DeleteWhenCooked
- Last edit 2005-04-03: Is it cooked yet?
This is TOPMIND's working definition for the word "syntax":
{Note that TopMind did not create this topic.}
To me, "syntax" is a string that does not have built-in separators between the "elements". When they are formally separated and the boundaries or isolation is directly encoded, such as put into a tree, it is not "syntax", but a "structure". A structure isolates "atoms" of the expression, while a syntactical expression leaves that to the reader or parser.
Syntax:
x = a + (b * c)
Structure:
Please don't redefine well-established terminology. What you call syntax is ConcreteSyntax?; what you call structure is AbstractSyntax? (or an AbstractSyntaxTree).
<http://foldoc.doc.ic.ac.uk/foldoc/foldoc.cgi?concrete+syntax>
<http://www.cs.dartmouth.edu/~cs68/02w/lecture-01-07a.html>
Aren't they just different manifestations of the same thing?

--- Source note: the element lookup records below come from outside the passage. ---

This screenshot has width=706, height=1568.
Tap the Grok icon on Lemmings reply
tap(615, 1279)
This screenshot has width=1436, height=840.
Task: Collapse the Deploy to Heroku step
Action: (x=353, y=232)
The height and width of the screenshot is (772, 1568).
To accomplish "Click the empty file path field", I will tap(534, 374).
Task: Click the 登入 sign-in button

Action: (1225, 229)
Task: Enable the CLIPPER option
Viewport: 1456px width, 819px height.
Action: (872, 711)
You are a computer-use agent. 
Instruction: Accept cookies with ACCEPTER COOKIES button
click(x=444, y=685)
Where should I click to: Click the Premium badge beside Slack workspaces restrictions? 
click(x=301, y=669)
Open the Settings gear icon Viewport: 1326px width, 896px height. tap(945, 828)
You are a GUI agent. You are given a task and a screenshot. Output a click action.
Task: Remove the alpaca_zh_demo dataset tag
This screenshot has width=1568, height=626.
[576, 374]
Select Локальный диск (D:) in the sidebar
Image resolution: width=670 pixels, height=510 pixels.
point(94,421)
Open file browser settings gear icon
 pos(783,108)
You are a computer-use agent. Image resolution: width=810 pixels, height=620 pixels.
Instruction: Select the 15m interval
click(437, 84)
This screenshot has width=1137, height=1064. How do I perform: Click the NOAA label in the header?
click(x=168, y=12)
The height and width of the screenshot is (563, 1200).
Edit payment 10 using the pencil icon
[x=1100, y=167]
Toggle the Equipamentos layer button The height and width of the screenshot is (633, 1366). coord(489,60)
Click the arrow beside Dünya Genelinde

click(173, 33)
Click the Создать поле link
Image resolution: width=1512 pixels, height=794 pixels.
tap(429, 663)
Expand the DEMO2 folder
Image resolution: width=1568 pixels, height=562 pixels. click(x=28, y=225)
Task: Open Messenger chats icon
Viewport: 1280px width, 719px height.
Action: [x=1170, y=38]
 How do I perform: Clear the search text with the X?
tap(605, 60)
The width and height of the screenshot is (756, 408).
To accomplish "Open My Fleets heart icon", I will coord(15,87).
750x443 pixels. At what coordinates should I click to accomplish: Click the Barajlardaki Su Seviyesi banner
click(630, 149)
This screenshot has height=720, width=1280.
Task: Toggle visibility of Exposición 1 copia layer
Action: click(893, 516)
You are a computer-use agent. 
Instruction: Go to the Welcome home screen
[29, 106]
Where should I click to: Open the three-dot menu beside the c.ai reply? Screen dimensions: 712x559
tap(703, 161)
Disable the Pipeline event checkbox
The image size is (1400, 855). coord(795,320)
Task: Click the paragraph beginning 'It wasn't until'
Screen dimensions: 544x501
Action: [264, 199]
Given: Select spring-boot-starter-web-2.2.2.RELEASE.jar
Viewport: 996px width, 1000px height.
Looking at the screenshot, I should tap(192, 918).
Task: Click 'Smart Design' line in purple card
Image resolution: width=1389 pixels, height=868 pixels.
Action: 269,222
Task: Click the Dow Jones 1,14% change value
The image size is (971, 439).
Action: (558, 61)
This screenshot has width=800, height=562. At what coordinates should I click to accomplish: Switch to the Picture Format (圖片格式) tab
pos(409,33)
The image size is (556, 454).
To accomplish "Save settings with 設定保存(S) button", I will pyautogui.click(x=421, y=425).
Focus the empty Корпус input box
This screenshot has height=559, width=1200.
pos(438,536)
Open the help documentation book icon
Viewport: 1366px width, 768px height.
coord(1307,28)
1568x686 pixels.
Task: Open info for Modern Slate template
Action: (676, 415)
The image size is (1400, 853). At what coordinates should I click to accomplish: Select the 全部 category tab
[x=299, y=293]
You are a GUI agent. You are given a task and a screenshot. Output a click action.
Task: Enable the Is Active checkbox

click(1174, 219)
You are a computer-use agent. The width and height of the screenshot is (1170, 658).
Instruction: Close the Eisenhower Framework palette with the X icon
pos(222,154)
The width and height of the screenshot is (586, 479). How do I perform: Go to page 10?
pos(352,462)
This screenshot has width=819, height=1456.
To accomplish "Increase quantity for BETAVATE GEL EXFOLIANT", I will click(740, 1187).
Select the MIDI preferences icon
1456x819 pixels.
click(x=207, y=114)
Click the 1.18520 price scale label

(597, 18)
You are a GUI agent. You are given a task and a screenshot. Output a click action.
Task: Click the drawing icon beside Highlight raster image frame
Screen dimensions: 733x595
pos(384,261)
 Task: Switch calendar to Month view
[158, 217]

If not, what is the difference?
No, they are not the same things. Concrete syntax requires additional rules to create the tree. Concrete syntax is effectively a string, a syntax tree is a tree. They are not the same thing, and to think they are exposes confusion at a deep level.
No need to create a new topic when SyntaxDefinition is still small.
Oh, but it's very much needed because you deserve your own definitions. Are you afraid of your brand name?
Wiki is not about ArgumentFromAuthority.
Actually, there are numerous definitions of "syntax" both in the literature and in English proper; which one is correct depends on context. The two of you (TopMind and Costin) are being rather unproductive when you argue which definition should apply; 'tis easier to clarify than to invoke LaynesLaw.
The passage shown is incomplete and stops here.